Structural diversity of Zn(II)/Cd(II) coordination polymers constructed from mixed ligand systems of conformationally flexible azo functionalized bis-imidazolate and dicarboxylates

Abstract

Six coordination polymers based on a conformationally flexible azo functionalized bis-imidazolate ligand bis(3-imidazol-1-ylphenyl)-diazene (L) with diverse conformations, namely, {[ZnL(tp)]·2H2O}n (1), [ZnL(ndc)]n (2), {[ZnL(ip)]·DMF}n (3), [Cd(L)0.5(tp)]n (4), {[CdL(ndc)]·0.625DMF}n (5) and [CdL(ip)]n (6), have been synthesized under solvothermal conditions with the aid of three different dicarboxylic acid ligands (H2tp=terephthalic acid, H2ndc=naphthalene-1,4-dicarboxylic acid, H2ip=isophthalic acid). Complexes 1–3 exhibit 2D+2D→3D polycatenation or 2D→2D interpenetration of (4, 4) sheets with metal ions as 4-connected nodes and ligands as linkers, while the layers are interpenetrated in different ways.
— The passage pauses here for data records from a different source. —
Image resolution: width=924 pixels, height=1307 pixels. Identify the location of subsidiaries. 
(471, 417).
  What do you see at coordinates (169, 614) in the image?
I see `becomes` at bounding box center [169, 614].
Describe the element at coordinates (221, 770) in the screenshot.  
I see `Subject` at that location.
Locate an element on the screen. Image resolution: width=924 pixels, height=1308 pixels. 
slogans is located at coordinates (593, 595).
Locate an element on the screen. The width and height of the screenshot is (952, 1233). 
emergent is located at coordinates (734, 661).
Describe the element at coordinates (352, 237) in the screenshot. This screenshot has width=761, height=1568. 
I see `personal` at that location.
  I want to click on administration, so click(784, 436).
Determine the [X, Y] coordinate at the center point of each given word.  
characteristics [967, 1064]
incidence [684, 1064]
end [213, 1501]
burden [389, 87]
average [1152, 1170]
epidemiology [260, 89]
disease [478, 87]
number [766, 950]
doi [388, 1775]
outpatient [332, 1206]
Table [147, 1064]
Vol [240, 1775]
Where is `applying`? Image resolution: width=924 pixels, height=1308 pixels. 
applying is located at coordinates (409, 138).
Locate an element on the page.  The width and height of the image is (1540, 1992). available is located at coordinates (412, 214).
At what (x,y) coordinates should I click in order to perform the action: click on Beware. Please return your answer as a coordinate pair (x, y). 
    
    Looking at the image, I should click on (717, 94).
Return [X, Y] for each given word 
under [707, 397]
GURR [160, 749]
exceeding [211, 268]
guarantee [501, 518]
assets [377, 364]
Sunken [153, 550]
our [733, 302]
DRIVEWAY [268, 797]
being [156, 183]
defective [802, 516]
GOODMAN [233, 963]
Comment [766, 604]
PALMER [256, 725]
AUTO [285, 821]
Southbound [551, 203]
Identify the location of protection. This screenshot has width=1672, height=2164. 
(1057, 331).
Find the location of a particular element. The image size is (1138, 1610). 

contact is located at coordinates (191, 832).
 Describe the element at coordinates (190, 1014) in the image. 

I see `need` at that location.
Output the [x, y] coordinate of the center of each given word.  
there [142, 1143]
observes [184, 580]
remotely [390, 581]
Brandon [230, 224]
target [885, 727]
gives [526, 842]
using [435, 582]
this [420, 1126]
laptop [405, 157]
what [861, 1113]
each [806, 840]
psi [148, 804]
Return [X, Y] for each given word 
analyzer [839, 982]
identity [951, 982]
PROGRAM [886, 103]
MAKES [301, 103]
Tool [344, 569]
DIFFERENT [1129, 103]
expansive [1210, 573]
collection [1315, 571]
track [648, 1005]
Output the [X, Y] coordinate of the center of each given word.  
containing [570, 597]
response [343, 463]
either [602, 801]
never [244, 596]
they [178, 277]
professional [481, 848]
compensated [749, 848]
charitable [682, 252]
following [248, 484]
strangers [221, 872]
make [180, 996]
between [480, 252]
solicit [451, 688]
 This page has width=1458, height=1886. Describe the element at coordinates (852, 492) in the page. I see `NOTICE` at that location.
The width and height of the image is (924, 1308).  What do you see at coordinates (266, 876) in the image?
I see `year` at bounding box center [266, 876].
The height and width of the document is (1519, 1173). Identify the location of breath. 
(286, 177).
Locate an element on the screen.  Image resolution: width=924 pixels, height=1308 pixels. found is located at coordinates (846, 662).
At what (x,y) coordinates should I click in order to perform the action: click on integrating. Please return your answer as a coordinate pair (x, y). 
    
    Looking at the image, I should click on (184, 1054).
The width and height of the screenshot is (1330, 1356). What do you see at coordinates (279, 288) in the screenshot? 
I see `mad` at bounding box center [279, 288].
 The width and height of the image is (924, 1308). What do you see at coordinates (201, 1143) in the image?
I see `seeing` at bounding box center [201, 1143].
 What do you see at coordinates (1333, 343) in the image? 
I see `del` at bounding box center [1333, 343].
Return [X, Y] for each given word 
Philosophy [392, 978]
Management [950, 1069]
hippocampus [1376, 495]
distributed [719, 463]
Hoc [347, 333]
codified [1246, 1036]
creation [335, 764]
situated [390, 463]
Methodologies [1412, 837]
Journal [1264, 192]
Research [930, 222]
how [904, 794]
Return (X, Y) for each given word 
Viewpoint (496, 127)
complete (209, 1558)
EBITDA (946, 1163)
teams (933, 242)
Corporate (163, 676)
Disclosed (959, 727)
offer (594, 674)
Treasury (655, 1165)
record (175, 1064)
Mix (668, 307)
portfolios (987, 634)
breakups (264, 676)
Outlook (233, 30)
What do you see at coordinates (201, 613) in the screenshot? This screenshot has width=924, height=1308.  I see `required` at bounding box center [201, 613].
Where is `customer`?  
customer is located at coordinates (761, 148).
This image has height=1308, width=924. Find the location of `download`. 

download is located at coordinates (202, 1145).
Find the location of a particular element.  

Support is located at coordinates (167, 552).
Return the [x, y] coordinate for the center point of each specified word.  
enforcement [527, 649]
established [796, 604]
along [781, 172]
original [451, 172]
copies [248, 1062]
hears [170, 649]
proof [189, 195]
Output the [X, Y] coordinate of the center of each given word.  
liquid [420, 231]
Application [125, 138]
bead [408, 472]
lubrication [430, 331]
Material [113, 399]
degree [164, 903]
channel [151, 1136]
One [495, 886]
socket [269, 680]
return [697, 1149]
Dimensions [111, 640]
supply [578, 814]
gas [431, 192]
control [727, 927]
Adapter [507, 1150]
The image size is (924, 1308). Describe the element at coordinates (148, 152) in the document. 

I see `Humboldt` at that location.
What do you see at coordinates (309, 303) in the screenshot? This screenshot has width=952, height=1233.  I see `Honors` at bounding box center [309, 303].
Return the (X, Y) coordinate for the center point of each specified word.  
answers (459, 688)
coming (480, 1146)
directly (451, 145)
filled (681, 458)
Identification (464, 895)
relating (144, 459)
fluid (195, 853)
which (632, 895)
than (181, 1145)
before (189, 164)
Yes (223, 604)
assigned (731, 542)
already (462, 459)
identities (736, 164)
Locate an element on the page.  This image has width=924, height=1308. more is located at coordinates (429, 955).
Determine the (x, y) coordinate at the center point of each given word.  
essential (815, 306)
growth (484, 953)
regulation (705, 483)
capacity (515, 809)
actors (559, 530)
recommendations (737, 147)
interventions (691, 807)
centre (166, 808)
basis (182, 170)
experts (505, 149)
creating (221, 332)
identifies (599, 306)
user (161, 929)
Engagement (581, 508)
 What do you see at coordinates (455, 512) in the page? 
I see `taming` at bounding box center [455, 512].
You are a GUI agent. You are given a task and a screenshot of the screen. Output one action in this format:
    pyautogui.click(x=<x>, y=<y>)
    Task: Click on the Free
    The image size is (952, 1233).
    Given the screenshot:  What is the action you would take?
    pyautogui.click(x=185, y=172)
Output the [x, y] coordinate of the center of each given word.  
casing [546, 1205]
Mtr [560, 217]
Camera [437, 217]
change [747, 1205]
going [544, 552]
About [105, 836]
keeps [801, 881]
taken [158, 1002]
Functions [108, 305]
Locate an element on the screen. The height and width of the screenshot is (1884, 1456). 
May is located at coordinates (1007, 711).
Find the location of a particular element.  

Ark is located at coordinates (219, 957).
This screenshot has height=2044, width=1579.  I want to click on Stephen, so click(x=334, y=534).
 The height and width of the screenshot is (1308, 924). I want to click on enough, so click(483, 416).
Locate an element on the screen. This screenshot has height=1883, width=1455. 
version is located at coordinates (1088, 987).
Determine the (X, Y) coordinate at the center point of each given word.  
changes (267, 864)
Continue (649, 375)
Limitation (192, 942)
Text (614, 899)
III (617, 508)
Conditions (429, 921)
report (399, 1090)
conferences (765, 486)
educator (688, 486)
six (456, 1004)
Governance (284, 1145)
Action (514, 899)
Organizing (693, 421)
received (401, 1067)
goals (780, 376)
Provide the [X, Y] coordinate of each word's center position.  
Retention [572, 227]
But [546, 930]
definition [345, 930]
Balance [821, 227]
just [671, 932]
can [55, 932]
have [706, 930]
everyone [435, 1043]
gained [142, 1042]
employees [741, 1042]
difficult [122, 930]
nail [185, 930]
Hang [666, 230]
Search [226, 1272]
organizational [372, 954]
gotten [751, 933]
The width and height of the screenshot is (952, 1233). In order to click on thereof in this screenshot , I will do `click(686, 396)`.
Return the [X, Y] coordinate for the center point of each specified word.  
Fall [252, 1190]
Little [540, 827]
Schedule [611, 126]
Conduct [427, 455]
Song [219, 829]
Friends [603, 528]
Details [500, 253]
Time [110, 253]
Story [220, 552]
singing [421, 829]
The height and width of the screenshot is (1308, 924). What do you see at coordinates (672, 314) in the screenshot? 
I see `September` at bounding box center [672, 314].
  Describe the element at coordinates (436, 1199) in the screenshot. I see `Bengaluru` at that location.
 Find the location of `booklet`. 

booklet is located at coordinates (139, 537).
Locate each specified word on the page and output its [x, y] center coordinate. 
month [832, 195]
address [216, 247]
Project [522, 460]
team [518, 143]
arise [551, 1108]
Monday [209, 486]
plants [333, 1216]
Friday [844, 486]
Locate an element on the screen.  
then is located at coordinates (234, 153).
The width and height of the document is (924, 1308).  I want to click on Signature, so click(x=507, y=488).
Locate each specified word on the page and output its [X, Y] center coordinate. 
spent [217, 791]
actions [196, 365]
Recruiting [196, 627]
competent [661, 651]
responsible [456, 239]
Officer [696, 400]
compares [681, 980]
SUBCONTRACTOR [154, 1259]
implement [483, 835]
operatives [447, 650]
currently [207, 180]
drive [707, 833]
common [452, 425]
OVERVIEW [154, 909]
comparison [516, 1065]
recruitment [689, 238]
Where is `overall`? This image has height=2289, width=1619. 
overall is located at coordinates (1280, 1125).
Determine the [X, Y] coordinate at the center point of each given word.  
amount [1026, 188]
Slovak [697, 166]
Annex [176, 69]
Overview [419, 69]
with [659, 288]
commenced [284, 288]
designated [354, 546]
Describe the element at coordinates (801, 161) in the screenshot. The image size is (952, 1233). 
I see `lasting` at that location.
Complex 4 possesses an unprecedented self-penetrating framework with a uninodal 8-connected with (416.55.67) topology based on infinite rod-shaped secondary building units (SBUs). Complex 5 displays a 3D 6-connected self-penetrated rob topology constructed from binuclear Cd(II) SBUs. Complex 6 features non-interpenetrated sql topology built on binuclear Cd(II) SBUs. The effects of the conformations of the L ligand, coordination modes of the dicarboxylic acids and metal ions on the diverse structures have been discussed. The thermal stability and luminescent properties of the CPs are also investigated.